Does HIPAA apply to my healthcare app?
It depends. A consumer health app that collects data directly from users — without involvement from a covered entity — is generally not a covered entity and not subject to HIPAA. However, if your app connects to a covered entity's system, receives PHI from a covered entity (e.g., pulls data from an EHR via API), or provides services to covered entities involving PHI access, you are likely a business associate and HIPAA applies to your handling of that PHI.

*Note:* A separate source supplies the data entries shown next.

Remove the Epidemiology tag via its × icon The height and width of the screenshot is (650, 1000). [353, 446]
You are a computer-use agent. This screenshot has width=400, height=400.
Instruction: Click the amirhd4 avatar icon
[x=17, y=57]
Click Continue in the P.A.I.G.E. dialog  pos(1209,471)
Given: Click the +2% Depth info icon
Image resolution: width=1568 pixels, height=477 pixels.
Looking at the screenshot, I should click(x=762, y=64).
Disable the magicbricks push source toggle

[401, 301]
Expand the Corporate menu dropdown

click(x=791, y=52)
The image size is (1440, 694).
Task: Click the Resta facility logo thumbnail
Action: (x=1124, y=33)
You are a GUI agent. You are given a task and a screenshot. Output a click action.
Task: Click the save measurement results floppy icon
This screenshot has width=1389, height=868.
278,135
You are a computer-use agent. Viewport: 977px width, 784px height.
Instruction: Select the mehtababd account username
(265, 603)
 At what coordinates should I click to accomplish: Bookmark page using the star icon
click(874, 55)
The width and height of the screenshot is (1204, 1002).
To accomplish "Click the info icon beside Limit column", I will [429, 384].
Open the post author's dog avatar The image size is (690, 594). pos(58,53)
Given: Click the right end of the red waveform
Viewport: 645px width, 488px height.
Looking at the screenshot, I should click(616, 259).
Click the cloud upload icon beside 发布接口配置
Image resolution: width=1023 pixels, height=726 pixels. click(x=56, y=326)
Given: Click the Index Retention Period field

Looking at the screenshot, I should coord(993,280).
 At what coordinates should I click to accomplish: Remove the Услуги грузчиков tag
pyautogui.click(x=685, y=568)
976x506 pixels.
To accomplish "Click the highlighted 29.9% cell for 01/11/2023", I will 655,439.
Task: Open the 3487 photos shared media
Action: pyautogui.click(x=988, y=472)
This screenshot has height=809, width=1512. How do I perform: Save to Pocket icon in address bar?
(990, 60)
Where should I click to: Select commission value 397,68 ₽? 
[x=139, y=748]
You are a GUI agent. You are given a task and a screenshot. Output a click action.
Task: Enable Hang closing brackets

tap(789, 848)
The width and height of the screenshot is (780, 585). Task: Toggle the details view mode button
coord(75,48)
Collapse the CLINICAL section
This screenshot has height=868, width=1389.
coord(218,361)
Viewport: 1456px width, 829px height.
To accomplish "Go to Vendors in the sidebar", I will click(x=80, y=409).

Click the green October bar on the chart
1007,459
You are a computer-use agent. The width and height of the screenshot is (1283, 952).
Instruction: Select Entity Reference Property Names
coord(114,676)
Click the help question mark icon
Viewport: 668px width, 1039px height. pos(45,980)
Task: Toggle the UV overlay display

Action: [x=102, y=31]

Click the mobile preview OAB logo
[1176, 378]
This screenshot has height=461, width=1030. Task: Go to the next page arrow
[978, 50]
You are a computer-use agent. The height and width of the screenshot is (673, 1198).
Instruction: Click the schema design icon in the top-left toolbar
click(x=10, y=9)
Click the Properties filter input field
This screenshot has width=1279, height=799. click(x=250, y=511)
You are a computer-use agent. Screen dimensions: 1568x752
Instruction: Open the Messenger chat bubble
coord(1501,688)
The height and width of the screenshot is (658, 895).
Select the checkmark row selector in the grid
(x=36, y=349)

Does HIPAA apply to employers?
Generally no — employers acting in their capacity as employers are not covered entities, and HIPAA does not apply to employment records. However, if an employer sponsors a self-insured group health plan, that health plan is a covered entity and HIPAA applies to the plan. The plan must have BAAs with its third-party administrators and other vendors who access plan member PHI. The employer-employee relationship remains outside HIPAA.
When does a business associate need to comply with HIPAA?
A business associate must comply with HIPAA's Security Rule and the terms of its BAA from the moment it begins performing services that involve creating, receiving, maintaining, or transmitting PHI on behalf of a covered entity. The HITECH Act made BAs directly liable for Security Rule compliance and for breaches caused by their own actions — meaning OCR can pursue enforcement directly against a BA without going through the covered entity. See what is a business associate agreement for the full BA obligation list.